> ACTIVITY
What is needed is a copy of each line in the listing below that contains "handle".

━━━━━━━━━━━━━━━━

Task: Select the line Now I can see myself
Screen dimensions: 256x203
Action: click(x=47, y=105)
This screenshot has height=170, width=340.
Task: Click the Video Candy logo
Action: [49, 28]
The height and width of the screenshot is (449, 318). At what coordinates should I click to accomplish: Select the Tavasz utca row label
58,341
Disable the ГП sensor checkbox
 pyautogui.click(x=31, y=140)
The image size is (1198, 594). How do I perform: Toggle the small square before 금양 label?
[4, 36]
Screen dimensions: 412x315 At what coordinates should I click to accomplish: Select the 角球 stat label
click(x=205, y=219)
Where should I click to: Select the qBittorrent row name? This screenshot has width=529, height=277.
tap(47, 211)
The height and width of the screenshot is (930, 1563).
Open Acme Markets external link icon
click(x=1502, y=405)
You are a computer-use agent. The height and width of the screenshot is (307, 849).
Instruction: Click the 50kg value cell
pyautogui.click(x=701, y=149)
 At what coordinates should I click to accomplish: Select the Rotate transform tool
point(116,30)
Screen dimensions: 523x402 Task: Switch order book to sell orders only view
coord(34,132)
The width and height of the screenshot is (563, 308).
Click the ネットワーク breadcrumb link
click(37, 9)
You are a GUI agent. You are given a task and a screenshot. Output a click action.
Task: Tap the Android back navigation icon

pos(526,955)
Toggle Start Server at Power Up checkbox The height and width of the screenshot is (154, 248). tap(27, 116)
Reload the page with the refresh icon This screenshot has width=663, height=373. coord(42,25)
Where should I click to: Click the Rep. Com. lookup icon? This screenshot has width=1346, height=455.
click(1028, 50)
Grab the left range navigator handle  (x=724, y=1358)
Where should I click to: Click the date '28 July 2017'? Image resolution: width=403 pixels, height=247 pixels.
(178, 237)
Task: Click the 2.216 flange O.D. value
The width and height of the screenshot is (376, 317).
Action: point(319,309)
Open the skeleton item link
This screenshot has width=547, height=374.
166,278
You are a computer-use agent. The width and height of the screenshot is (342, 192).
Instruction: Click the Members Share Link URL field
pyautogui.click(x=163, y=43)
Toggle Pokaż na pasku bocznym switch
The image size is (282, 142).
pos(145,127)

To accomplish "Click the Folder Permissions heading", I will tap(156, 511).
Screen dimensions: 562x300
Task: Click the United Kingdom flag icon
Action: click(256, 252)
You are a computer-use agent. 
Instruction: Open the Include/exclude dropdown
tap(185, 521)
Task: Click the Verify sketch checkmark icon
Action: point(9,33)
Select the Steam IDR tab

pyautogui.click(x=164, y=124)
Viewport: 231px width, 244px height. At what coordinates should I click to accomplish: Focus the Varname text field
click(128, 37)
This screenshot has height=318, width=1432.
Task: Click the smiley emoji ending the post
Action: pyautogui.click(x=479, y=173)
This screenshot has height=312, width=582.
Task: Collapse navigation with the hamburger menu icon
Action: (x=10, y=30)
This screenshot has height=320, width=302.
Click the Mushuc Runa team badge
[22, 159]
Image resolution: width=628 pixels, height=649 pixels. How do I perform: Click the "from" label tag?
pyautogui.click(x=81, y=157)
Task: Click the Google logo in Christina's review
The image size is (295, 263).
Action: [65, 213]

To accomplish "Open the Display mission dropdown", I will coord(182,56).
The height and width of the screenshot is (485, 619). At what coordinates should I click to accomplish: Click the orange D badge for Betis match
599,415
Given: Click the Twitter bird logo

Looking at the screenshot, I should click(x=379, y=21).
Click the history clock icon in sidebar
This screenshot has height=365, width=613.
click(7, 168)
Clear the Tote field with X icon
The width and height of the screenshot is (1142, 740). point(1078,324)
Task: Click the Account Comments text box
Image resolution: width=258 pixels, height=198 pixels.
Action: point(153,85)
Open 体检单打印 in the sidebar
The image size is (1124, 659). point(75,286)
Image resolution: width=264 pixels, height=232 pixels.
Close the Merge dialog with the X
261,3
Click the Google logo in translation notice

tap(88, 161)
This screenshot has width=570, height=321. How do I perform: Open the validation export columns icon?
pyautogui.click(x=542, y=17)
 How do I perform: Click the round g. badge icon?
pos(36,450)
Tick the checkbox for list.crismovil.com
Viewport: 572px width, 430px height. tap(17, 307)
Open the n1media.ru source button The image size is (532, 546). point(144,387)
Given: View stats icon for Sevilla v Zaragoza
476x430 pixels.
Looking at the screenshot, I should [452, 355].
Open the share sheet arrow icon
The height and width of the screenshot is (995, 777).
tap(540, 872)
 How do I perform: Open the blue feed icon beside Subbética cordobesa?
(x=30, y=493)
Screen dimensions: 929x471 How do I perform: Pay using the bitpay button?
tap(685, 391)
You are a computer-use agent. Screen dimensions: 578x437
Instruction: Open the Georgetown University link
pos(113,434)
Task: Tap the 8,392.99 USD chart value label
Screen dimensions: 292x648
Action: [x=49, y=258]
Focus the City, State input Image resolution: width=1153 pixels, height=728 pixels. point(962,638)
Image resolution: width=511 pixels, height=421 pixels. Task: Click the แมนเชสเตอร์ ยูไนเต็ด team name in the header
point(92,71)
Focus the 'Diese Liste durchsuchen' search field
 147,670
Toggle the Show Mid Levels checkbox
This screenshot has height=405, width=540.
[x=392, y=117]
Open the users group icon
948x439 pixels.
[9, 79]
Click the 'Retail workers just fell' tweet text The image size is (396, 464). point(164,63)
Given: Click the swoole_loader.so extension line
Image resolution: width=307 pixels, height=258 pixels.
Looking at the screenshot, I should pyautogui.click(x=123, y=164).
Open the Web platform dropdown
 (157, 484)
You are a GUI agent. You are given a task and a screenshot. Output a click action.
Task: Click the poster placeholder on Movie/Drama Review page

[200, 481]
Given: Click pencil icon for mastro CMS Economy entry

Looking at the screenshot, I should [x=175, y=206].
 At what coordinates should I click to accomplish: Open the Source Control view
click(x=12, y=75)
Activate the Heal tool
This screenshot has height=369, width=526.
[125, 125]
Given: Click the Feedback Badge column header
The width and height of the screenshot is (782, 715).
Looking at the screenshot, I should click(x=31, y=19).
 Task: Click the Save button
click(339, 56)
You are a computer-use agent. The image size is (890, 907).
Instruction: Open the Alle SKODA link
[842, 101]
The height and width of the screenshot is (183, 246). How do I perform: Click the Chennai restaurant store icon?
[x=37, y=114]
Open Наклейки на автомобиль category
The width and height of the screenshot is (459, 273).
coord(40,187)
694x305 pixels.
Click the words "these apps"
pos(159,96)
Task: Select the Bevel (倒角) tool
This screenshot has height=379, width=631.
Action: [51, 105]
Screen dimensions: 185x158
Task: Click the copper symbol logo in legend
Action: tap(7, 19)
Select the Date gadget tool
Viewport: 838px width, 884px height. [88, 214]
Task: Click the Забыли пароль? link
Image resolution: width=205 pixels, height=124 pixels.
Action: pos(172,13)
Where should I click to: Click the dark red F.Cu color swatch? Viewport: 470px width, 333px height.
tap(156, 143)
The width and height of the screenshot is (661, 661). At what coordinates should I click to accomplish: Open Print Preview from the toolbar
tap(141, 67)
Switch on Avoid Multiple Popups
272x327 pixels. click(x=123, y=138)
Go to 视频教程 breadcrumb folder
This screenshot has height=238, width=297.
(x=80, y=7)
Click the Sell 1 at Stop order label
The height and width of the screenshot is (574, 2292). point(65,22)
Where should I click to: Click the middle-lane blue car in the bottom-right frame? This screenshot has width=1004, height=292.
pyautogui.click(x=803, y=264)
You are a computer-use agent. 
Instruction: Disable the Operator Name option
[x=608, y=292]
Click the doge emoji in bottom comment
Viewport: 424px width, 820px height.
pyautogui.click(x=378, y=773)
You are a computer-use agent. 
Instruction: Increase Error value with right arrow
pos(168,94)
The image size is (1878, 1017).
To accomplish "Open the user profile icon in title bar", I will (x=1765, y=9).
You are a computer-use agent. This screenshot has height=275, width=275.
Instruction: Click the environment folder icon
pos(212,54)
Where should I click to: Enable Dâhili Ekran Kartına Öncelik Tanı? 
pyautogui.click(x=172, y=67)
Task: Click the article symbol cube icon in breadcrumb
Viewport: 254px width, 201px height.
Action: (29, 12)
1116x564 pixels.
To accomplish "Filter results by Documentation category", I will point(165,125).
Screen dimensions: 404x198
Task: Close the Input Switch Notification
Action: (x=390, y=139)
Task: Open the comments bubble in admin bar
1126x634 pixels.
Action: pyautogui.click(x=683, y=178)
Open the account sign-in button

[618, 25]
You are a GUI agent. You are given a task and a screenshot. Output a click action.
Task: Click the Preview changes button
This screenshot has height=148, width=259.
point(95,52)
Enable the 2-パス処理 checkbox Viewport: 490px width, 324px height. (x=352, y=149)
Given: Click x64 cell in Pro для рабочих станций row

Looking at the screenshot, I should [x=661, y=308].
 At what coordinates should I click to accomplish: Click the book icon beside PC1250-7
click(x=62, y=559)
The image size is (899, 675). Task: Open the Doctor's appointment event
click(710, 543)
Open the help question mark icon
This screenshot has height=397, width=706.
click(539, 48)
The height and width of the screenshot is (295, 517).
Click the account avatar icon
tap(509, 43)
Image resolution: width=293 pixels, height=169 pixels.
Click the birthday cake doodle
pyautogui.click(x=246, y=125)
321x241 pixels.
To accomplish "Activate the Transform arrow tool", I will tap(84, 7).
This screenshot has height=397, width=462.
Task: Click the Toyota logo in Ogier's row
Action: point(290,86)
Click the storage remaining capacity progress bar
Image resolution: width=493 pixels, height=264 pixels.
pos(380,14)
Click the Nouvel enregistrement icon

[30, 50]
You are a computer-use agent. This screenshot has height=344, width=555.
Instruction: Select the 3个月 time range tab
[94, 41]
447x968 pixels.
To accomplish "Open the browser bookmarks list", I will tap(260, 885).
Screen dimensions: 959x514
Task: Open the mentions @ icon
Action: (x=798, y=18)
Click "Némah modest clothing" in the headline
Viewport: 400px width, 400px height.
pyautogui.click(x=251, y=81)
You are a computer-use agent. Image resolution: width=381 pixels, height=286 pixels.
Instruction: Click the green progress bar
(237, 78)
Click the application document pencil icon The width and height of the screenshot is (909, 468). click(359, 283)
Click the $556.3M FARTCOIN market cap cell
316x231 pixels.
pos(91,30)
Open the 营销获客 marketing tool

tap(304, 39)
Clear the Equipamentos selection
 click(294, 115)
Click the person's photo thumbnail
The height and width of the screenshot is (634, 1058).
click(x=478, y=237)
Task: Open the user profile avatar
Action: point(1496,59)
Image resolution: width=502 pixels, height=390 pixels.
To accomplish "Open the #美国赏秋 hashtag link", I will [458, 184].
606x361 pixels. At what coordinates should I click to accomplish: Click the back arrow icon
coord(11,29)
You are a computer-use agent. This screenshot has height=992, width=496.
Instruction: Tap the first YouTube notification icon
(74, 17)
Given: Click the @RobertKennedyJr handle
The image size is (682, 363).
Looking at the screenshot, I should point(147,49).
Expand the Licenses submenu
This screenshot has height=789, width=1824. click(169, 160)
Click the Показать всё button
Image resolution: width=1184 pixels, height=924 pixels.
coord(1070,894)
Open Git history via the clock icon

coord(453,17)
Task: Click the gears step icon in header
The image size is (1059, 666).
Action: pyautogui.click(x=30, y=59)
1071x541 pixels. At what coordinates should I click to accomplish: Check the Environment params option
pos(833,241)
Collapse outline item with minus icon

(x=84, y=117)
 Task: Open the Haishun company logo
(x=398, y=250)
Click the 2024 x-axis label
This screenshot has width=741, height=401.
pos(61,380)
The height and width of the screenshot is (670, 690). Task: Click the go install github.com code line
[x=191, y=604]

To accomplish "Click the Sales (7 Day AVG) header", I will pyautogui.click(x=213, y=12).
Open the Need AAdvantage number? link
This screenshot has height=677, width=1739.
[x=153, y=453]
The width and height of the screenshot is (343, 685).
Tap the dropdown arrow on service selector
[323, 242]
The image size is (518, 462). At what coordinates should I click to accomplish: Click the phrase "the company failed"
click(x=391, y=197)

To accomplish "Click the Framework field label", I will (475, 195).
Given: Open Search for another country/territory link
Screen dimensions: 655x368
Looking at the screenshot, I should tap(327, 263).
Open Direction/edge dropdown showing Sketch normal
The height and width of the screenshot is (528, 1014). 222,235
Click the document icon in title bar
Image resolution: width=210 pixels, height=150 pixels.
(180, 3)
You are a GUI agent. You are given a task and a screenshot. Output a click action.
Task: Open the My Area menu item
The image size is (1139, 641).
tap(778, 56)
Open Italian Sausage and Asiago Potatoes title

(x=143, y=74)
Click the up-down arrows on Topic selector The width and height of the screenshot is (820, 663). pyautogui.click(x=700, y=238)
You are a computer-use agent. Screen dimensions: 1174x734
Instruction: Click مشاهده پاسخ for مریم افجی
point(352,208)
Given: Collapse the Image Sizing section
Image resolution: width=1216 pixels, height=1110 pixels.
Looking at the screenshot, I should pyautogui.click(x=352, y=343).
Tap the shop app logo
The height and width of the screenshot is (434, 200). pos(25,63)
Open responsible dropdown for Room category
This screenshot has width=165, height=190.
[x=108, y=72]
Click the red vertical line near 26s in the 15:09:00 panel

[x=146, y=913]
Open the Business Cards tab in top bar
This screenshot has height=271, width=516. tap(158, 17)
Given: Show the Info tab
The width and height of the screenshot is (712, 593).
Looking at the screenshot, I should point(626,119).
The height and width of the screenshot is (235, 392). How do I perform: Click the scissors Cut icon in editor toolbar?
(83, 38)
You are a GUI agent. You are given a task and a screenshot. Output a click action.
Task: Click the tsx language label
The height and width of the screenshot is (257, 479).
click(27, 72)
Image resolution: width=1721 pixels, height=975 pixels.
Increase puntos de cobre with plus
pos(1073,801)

━━━━━━━━━━━━━━━━

> SOLUTION FOR THIS EXERCISE
Grab the left range navigator handle  (x=724, y=1358)
Given: Click the @RobertKennedyJr handle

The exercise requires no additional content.